[Records supplied — start]
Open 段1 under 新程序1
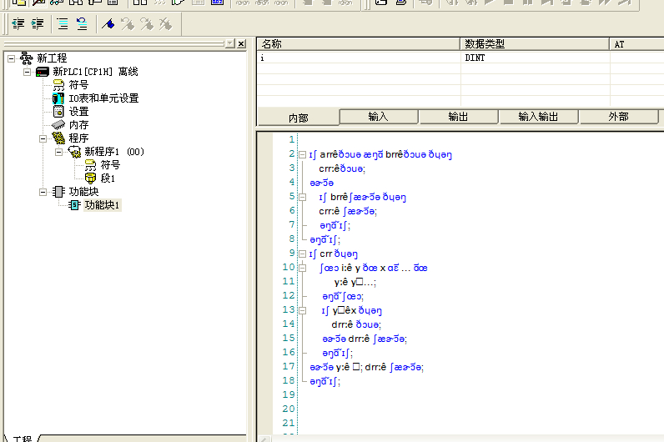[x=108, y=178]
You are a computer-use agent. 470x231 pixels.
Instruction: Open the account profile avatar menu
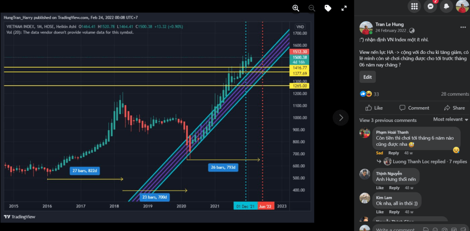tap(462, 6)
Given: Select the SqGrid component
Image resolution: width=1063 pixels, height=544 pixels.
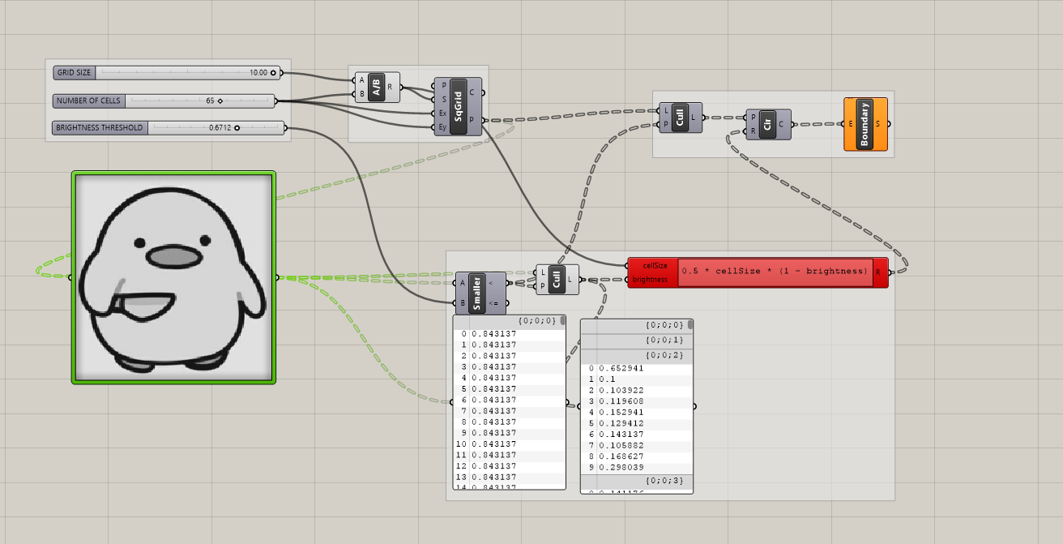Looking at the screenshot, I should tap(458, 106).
[Records supplied — finish]
[Records supplied — start]
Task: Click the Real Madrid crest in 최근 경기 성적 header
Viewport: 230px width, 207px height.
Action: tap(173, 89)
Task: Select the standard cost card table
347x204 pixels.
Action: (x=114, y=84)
[Records supplied — finish]
[Records supplied — start]
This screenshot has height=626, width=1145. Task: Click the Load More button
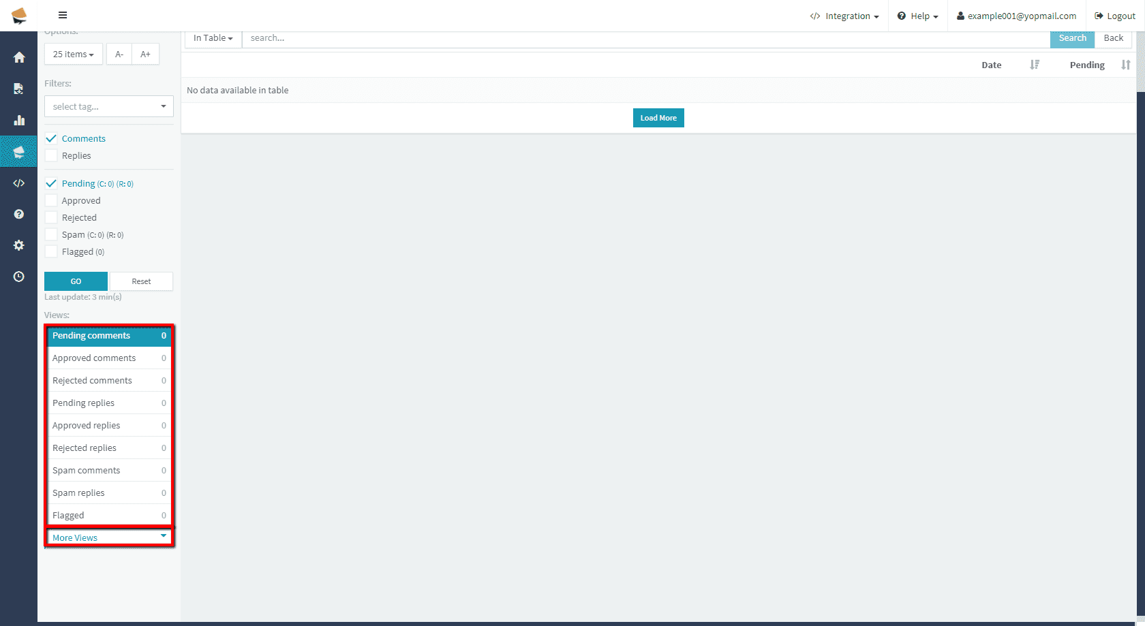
[Records supplied — finish]
● Required work
Show every line from the listing that contains "Task".

● Your response
Task: Click the Real Madrid crest in 최근 경기 성적 header
Task: Select the standard cost card table
This screenshot has height=626, width=1145. Task: Click the Load More button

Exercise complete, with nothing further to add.